CRÔNICA

Oscar, imbatível: minhas lembranças do 'Mão Santa'

Oscar Schmidt foi gigante em todos os sentidos. O clichê se aplica aqui porque ele merece os superlativos. Brasileiro orgulhoso de seu país, demonstrou essa admiração em seus discursos e também nas ações

Mais um ídolo do esporte nacional nos deixou. Oscar Schmidt foi gigante em todos os sentidos. O clichê se aplica aqui porque ele merece os superlativos. Brasileiro orgulhoso de seu país, demonstrou essa admiração em seus discursos e também nas ações. Defendeu a Seleção por anos e construiu o caminho para chegar ao patamar dos maiores: liderou a vitória do Brasil sobre a seleção dos Estados Unidos, até então imbatível em casa.
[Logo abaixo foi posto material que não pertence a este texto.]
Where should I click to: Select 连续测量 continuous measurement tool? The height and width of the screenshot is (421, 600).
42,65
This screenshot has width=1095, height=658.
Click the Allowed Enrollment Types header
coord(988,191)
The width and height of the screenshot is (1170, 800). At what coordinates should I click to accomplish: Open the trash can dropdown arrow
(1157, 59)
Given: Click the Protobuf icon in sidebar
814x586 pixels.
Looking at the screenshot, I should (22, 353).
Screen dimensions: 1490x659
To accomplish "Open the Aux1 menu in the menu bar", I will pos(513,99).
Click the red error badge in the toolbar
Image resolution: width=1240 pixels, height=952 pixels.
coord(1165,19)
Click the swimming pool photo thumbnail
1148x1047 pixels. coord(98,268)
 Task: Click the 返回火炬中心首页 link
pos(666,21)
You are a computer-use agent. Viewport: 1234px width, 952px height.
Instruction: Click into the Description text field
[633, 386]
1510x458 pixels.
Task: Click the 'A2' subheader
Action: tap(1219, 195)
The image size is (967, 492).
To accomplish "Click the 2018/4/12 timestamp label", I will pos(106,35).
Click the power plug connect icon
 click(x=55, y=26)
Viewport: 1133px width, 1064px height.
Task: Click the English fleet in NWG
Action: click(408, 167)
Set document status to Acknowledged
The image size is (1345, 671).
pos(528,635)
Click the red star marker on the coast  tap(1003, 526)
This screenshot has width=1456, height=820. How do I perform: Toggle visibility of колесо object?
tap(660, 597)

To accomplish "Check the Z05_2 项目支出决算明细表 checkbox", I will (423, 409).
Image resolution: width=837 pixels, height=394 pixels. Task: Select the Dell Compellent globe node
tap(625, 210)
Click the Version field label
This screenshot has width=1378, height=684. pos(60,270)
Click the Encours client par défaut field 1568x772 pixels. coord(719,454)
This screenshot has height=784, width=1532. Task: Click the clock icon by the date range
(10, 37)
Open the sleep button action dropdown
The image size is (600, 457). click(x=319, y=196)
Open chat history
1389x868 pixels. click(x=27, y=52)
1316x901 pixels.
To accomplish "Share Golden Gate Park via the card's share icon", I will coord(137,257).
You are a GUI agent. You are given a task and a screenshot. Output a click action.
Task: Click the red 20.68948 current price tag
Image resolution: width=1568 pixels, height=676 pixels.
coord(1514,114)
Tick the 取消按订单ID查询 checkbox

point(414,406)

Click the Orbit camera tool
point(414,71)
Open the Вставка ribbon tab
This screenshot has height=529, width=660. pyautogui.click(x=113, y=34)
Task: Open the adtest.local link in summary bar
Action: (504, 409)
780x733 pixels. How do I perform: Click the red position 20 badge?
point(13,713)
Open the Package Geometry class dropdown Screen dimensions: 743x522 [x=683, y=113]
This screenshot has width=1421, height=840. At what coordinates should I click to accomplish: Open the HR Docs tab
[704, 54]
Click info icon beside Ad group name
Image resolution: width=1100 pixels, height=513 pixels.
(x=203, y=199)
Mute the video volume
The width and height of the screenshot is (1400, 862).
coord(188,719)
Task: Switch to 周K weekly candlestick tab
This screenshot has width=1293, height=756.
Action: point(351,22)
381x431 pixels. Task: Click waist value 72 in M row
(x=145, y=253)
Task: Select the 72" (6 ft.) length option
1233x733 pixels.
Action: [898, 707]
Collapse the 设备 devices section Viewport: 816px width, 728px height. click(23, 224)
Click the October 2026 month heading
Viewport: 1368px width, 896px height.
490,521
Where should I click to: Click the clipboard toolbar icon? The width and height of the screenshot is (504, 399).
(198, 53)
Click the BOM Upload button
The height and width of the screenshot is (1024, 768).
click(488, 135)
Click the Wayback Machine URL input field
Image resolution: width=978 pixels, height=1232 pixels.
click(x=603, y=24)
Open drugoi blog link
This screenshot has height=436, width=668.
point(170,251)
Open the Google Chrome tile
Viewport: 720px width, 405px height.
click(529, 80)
Eles eram invencíveis. Mas chegou Oscar, com seus impecáveis arremessos da linha de três pontos, e, ao lado de Marcel, garantiu o feito no Pan-Americano de 1987, em Indianapolis. Ali conseguimos, sem dúvida, montar a receita perfeita. A garra e dedicação que apenas brasileiros como Oscar apresentam e uma mudança recente na regra do jogo. Havia cerca de um ano, a linha de três pontos tinha sido implantada. Aplicado como sempre foi, o nosso jogador treinou como poucos e fez jus ao apelido que marcou a carreira. O Mão Santa converteu sete arremessos de três pontos e terminou a partida com saldo de 46. Foi a partir dessa derrota que os Estados Unidos aprimoraram a estratégia e redesenharam a equipe. Era o nascimento do Dream Team. 

Aprendi isso com meu pai, contemporâneo de Oscar, e quem me ensinou os principais lances do basquete. Aprendi o básico para não passar vergonha, já que minha estatura mediana não permitiria que eu me aventurasse muito além disso. Os esportes nunca foram o meu forte, mas me esforcei ao máximo. Joguei tênis, futebol, basquete, vôlei e só me encontrei de verdade na natação. Meus primeiros nados ocorreram justamente no Clube de Vizinhança da Asa Sul, onde Oscar iniciou a carreira profissional. Amanhã, um Vizi e uma Brasília entristecidos pela perda homenageiam, orgulhosos, o ídolo enquanto celebram seus aniversários.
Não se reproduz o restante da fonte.